| PASSAGE FOR REVIEW |
--*--

In any event, a necessary point must be noted. All rights have real limitations. The response against an unprovoked attack has to be measured and cannot morally go beyond the minimum damage, collateral or otherwise.           
                       
The defending nation will claim that that such force is necessary for legitimate  protection. This factor similarly operates in the difficult area of the “just war” analysis. What is the criterion whereby one can justly argue that the force used is beyond the restraint of the common moral position?

When non-combatant civilians, including children, women and senior citizens are killed or seriously injured in large numbers, when their lives are totally uprooted, when their homes are devastated, it would appear, even though in war there is often unavoidable collateral damage, that the force used was beyond “measured.” 

However, on the other hand, if the attacking  force, in this instance  classified by many as “terrorist” hides its rockets in  schools, hospitals, mosques, residences as  behind a  “human shield”, Israel is placed in the intolerable position of simply enduring the cascade of rockets  from these protected places with no defense but their own  “dome” system, awesome but not perfect. This means that civilian  Israeli lives are not only endangered but open to widespread death.   Hence, the “other side” morality of the Israelis. Yet, Hamas publicly denies any kind of   human shield activity claiming that the charge is manufactured for American propaganda. What does one do with such a dilemma? Whom does one believe?

--*--

| RECORD EXTRACTS |
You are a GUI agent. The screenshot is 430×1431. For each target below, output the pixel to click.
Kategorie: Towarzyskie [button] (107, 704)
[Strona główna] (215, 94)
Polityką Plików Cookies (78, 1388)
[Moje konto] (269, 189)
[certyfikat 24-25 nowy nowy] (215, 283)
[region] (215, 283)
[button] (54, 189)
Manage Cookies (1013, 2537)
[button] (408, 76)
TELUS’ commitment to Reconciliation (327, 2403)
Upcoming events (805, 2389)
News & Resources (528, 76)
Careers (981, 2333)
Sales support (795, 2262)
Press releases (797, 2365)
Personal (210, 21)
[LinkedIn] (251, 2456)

--*--

| REQUIRED TASKS |
(a) Answer these questions from the passage on defensive force, one line each:
(i) What does the passage say the response against an unprovoked attack cannot morally go beyond?
(ii) Which non-combatant civilians does the passage name?
(iii) According to the passage, what does Hamas claim the human shield charge was manufactured for?
(b) List every place where the passage on defensive force says the attacking force hides its rockets.
(c) Rewrite the passage on defensive force between "In any event, a" and "collateral or otherwise.", inclusive, changing "limitations" to "limits".

| SOLUTIONS TO EACH TASK |
(a)
(i) The minimum damage, collateral or otherwise.
(ii) Children, women and senior citizens.
(iii) American propaganda.

(b) Schools, hospitals, mosques, residences

(c)
In any event, a necessary point must be noted. All rights have real limits. The response against an unprovoked attack has to be measured and cannot morally go beyond the minimum damage, collateral or otherwise.